Microsoft will deliver the required changes in Service Pack 1 of Windows Vista, which Microsoft currently anticipates will be available in beta form by the end of the year.

Microsoft has offered, as you see, to help with documentation to tweak performance, but it doesn't say, to my reading, that there will be no effect on performance, only that they'll help you minimize the effect. Here's a good overview, in addition to the ones we've already posted in News Picks:

In response to claims that Vista's "Instant Search" slows competing products, Microsoft agreed to give competitors technical information to help optimize performance.

Microsoft said it expects the changes to be implemented in its first service pack for Vista, putting to rest speculation among Microsoft watchers that the company would do away with its practice of catchall software upgrades. The software maker plans to release an early version of Service Pack 1 by the end of the year.

"We're pleased we were able to reach an agreement with all the states and the Justice Department that addresses their concerns so that everyone can move forward," Microsoft's Smith said in a statement.

Update: Todd Bishop has Google's statement as to what else it would like:

Google issued this statement tonight from its chief legal officer, David Drummond, after Microsoft and antitrust regulators announced an agreement to make changes to Windows Vista in response to Google's concerns about the Microsoft operating system's built-in desktop search tool:
"Microsoft's current approach to Vista desktop search clearly violates the consent decree and limits consumer choice. We are pleased that as a result of Google's request that the consent decree be enforced, the Department of Justice and state Attorneys General have required Microsoft to make changes to Vista. These remedies are a step in the right direction, but they should be improved further to give consumers greater access to alternate desktop search providers."

Asked for more details about what the company would like to see, a Google spokesman said Microsoft should give users a choice of desktop search engines from all search access points on the desktop, and make it easier to disable Windows Vista's desktop search index.

And California's attorney general put out a press release:

Under the proposed solution, Microsoft will provide users and Original Equipment Manufacturers, such as HP or Dell, with greater flexibility to choose and access competing desktop search products. Microsoft has promised to deliver the required changes in a beta Service Pack 1 of Windows Vista, which Microsoft currently anticipates will be available by the end of the year.
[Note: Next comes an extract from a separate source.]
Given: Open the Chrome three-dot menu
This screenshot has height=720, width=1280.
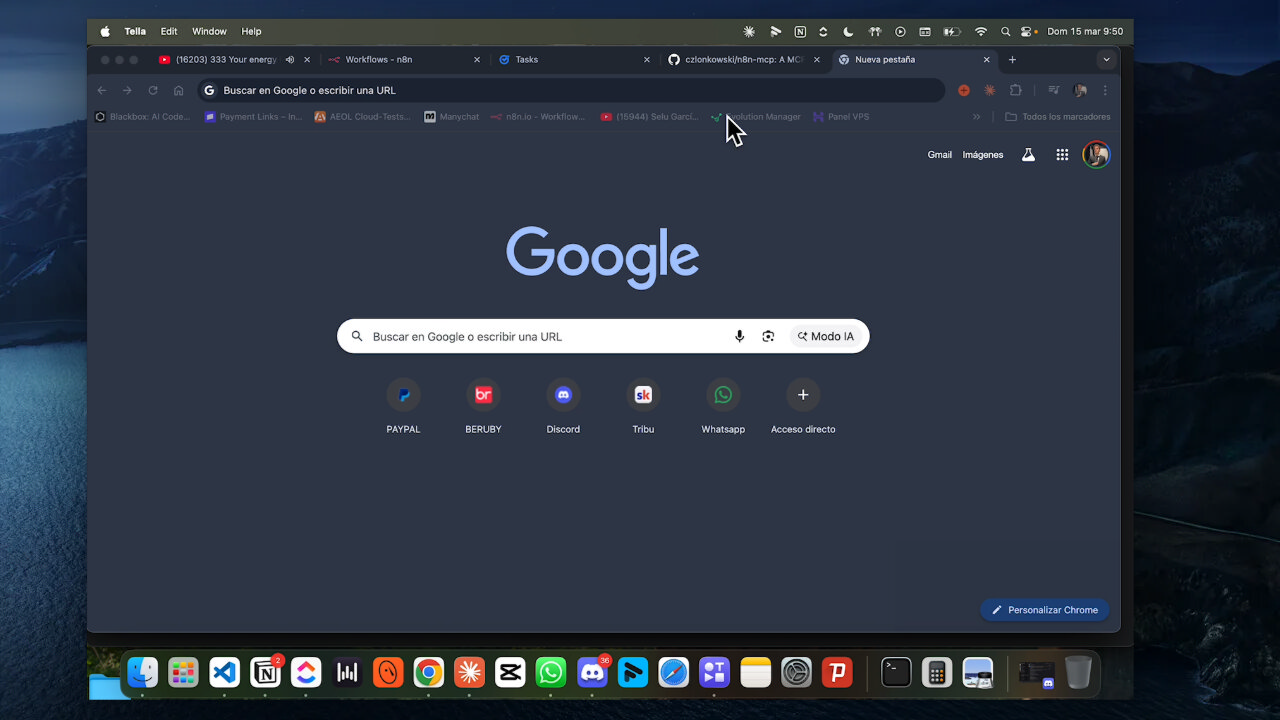Looking at the screenshot, I should click(1105, 90).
The attorney general announced the agreement in conjunction with Microsoft, the United States Department of Justice and Plaintiffs in the New York Group (including New York, Ohio, Illinois, Kentucky, Louisiana, Maryland, Michigan, North Carolina, and Wisconsin) and the California Group (including California, Connecticut, Florida, Iowa, Kansas, Massachusetts, Minnesota, Utah, and the District of Columbia). The changes resolve complaints lodged against Microsoft under the California Group’s Final Judgment from November 2002.
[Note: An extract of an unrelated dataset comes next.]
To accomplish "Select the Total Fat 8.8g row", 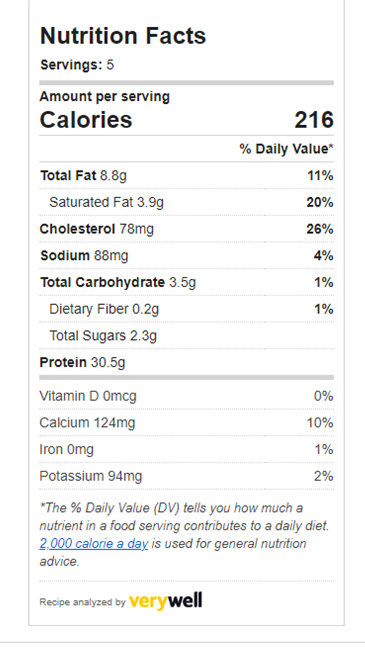I will [186, 176].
With all those attorneys general signing off on the compromise, as ComputerWorld's Gregg Keizer points out in his article, it's not clear how Google will now get more, but this is a bit more detail on what they see as the problem:

According to reports last week, Google accused Microsoft of making it difficult for users to disable Vista's integrated indexing and search. If a second desktop search application was installed, the computer would slow down as two competing indexers churned through the hard drive, Google said. The Mountain View, Calif. search giant also complained that Microsoft's search was the only tool allowed to generate results in Vista's search bars, which appear in several places, including the Start menu, in the Windows Explorer file manager and in the Control Panels main display.

In the joint status settlement report issued Tuesday, the DOJ and state attorneys general said that Microsoft must modify Vista so users and OEMs can select a default search tool for producing results in the Start menu. Other search bars, however, will continue to rely on Vista's own search and indexing program, and must only provide users with a link to the default search engine.

So Microsoft's search is still favored:

The agreement doesn't cover "Explorer" search windows found in operating system window panes. These will remain tied to Vista's internal search, though Microsoft plans to add a link to such windows that will launch the default desktop search program.

That articles says Microsoft says it hasn't read the Google complaint but still called it "without merit" in the status report. And here's the proposal, so you can evaluate it yourself:

*******************************

Complaint Regarding Desktop Search

Plaintiffs have previously reported that they were investigating a middleware-related complaint. This complaint, filed by Google, relates to the desktop search functionality in Windows Vista that enables users to search for files located on their computer. This desktop search functionality in Vista, referred to as "Instant Search" in Microsoft's promotional materials, allows users to enter a search query into a text box and receive a list of results from the user's hard drive that contain the search term, either in the name of the file or program, in the full text of the file, or in the keywords associated with that file. The desktop search functionality relies on an index that is updated whenever files on the computer change. The use of an index enables the quick return of search results, as Windows can run the search query against the index and obtain the results, rather than having to search every file on the computer for the search term every time the user conducts a search.

Google's complaint contends that desktop search in Windows Vista is a new "Microsoft Middleware Product" under the Final Judgments. The complaint contends that Microsoft has violated the Final Judgment by failing to adhere to the requirements of Section III.C and Section III.H as it pertains to this new Microsoft Middleware Product.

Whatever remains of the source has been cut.